* start *

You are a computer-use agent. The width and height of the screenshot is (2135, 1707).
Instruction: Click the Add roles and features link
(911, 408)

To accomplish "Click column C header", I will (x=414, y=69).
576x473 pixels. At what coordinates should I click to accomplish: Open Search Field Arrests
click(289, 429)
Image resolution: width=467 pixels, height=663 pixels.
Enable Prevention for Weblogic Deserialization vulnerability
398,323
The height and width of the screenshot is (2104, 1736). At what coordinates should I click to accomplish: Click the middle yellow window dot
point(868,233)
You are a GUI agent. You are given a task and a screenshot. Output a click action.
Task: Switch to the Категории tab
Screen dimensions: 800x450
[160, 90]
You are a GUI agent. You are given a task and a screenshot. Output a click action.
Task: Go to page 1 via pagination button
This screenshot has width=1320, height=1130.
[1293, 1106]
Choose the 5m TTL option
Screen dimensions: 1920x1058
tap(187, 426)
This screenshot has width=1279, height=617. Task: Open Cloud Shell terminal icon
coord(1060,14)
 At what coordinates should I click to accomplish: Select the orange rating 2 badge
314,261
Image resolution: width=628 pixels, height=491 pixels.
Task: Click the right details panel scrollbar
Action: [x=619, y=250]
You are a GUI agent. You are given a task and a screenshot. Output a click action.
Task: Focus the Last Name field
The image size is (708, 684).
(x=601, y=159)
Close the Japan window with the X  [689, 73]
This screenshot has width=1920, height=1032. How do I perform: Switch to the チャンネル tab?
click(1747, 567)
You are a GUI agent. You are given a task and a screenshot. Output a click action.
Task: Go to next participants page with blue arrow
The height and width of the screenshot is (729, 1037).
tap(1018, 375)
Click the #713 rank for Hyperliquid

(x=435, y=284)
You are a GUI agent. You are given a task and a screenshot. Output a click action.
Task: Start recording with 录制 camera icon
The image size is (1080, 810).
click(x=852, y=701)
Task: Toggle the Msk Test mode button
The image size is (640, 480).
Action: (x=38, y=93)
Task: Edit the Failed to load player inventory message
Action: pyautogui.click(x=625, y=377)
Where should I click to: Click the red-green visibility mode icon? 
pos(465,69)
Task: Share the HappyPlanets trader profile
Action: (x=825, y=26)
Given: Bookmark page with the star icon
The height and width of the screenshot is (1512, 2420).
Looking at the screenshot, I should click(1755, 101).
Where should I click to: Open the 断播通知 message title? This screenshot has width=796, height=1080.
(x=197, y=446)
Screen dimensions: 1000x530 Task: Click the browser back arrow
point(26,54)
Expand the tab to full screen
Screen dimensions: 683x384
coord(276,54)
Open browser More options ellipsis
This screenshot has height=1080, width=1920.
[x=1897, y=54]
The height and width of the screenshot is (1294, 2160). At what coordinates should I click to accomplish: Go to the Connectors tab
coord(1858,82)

* end *

= TASK PROMPT =
Write out the rows between the line containing "Close the Japan" and the line containing "Action: pyautogui.click(x=625, y=377)", inclusive, keeping each one unchanged.

= ANSWER BELOW =
Close the Japan window with the X  [689, 73]
This screenshot has width=1920, height=1032. How do I perform: Switch to the チャンネル tab?
click(1747, 567)
You are a GUI agent. You are given a task and a screenshot. Output a click action.
Task: Go to next participants page with blue arrow
The height and width of the screenshot is (729, 1037).
tap(1018, 375)
Click the #713 rank for Hyperliquid

(x=435, y=284)
You are a GUI agent. You are given a task and a screenshot. Output a click action.
Task: Start recording with 录制 camera icon
The image size is (1080, 810).
click(x=852, y=701)
Task: Toggle the Msk Test mode button
The image size is (640, 480).
Action: (x=38, y=93)
Task: Edit the Failed to load player inventory message
Action: pyautogui.click(x=625, y=377)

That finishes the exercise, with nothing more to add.